— start of TEXT PROVIDED —
# Old Gentleman's Jacket



## elkfromabove (Apr 20, 2008)

Yesterday we went down to St George (from Enoch) to see if we could find a Gypsy attachment for my wife's Cricut because that's what she wanted as an anniversary present. (Our 47th anniversary was on the 14th.) Well, I wanted/needed a new winter jacket to replace the one I've had for 10 or 12 years 'cause it's getting pretty worn. But I know by now that _our_ anniversary is _her_ anniversary so I just wanted to stop at the local Deseret Industries store to find a used jacket. And I did! It was obviously a wealthy old gentleman's denim jacket with a sheep's wool lining, and it was only $6.00. But my wife wouldn't let me buy it because she doesn't like buying clothes worn by strangers 'cause she says you never know who wore it and you never know where it's been.

When I told her it was obviously a wealthy older Southern Utah gentleman's jacket, she wanted to know how I knew, so I showed her the two things I found in the pockets. One of them was obviously an opened foil mint packet with a horse image on it, from one of the fancy restaurants down there, though neither of us had ever heard of *Trojan* mints. And the other was a complimentary bottle labeled *warming lotion*. You know, the kind they probably give you to soften your fingers after dipping them in the fancy finger bowl after the meal.

Well, the jacket was a perfect match for a 70 year old man who now gets colder during the winter and likes to stay indoors more. I reminded her that we were in the D.I. in St. George and a lot of those folks down there are retired LDS leaders and this jacket probably belonged to one of them, but she still wouldn't let me buy it. Even after 47 years, I still don't understand that woman!


----------



## Huge29 (Sep 17, 2007)

Nice!


----------



## Briar Patch (Feb 1, 2010)

On a positive note - at least you know how things work after 47 years, if not the why.  :mrgreen:


----------



## Bax* (Dec 14, 2008)

That was a great post Lee! Thanks for sharing!


----------
— end of TEXT PROVIDED —
— start of MATERIAL SUPPLIED —
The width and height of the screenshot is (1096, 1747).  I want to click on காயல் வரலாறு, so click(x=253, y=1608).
— end of MATERIAL SUPPLIED —
— start of MATERIAL SUPPLIED —
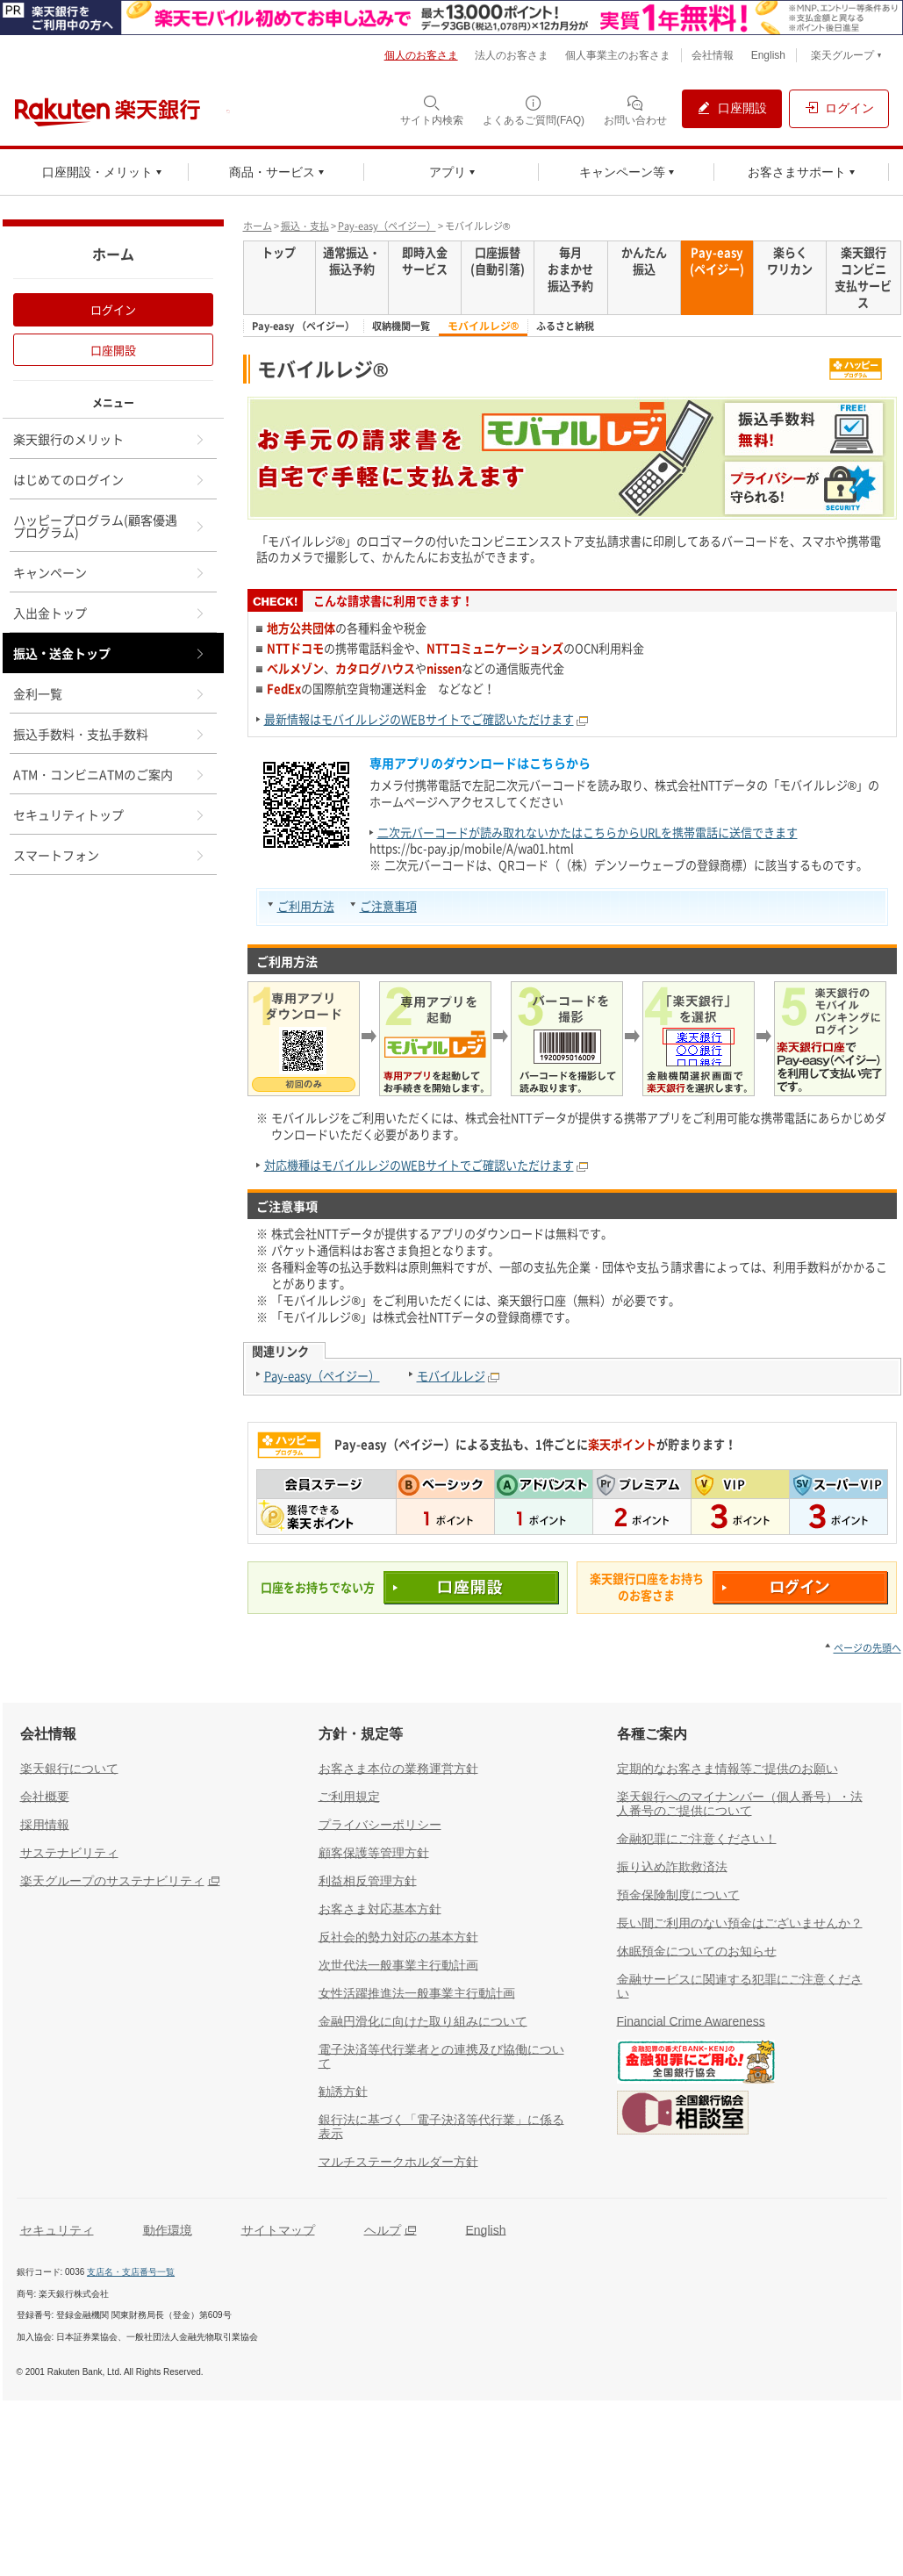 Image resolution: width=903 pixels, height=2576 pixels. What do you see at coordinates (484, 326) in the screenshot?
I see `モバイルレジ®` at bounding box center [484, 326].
— end of MATERIAL SUPPLIED —
*OBJECTIVE*. Reproduce the passage of the jacket thread above, starting with "On a positive" and going on through "Thanks for sharing!".

*TASK RESULT*.
On a positive note - at least you know how things work after 47 years, if not the why.  :mrgreen:


----------



## Bax* (Dec 14, 2008)

That was a great post Lee! Thanks for sharing!